During a lockdown, the police essentially take over the school. There are procedures we follow to ensure safety and order. There are regular drills so we all know what to do. But still, even when it’s a drill, it’s a huge inconvenience for everyone. Students miss appointments; those with after-school jobs are late to work, and of course, the lessons of the day are interrupted. Parents coming to school to pick up their kids are turned away by members of the SWAT team armed with assault weapons. No one leaves or enters the school for the time being. It’s incredibly inconvenient and disruptive. Every threat has to be taken seriously. Every procedure has to be followed. There is far too much precedence for horror to do otherwise.
After we were released, I managed to make some preparations for the coming week’s final exams before I left school. I raced home and we had a quick dinner before taking off for my younger daughter’s performance in a play with her classmates. The play was adorable and silly, as only an elementary school play can be. And as I chuckled and applauded, I choked down guilt that such joy was mine.

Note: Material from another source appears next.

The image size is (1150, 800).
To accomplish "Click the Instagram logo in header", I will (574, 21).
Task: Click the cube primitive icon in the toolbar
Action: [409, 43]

Later that night we were in Sedona, a trip that had been planned ahead of the winter storm and long before any of us had ever heard of Newtown, Connecticut. The sandstone rock formations were dusted with snow and shrouded in clouds and fog. In the morning, I hiked with my family in the cold drizzle and sleet, seeking solace and beauty. I implored those red rocks and ominous clouds to allow me to find some peace. I was in a place of unparalleled beauty, but my thoughts kept returning to unspeakable horrors. I noticed that the rain had a magical capacity to draw out colorful patterns on the normally dull, matte wood of the juniper. Beauty was all around me, in the grandeur of the vistas and the rivulets of water racing down the rocks.
The rain and sleet were constant, never letting up. The wind whipped and became still, then rose again. The trail wound through trees and red muck and onto the sandstone and back again. It was cold and miserable and lovely, hiking just below the elevation where the snow was sticking. As I comforted my shivering children after we’d returned to the car, I could only think of their counterparts at Sandy Hook, and wonder what words adults might be whispering to them. And while I know I am feeling only a fraction of the grief they must be enduring, I was overwhelmed by the sadness and pointlessness of it all.
Chilled by the rain and my thoughts, I could not get warm again, even after I was in dry clothes. I spent the rest of the day sipping coffee and reading and writing as close to the gas fireplace as I dared in the condominium where we were staying. Still, I was cold. To my very core, I was cold and no amount of heat brought comfort.
This afternoon, at home again, as I rinsed red mud from boots and pant legs, I was grateful. As I folded my family’s laundry, I found comfort in routine. I stoked the fire, adding wood my family had cut and carried, and finally felt the warmth that only rises from home’s hearth. We are all finding comfort in the routine of a typical Sunday evening. We are the lucky ones. The lucky ones who still have routine to cling to. The lucky ones whose lives haven’t been inexplicably, irrevocably wrenched into unspeakable darkness.
This evening, though, I asked my daughters if they had any questions about what happened in Connecticut. I found that my voice caught and it was a long moment before I admitted to them that I couldn’t answer the only question they asked: Why?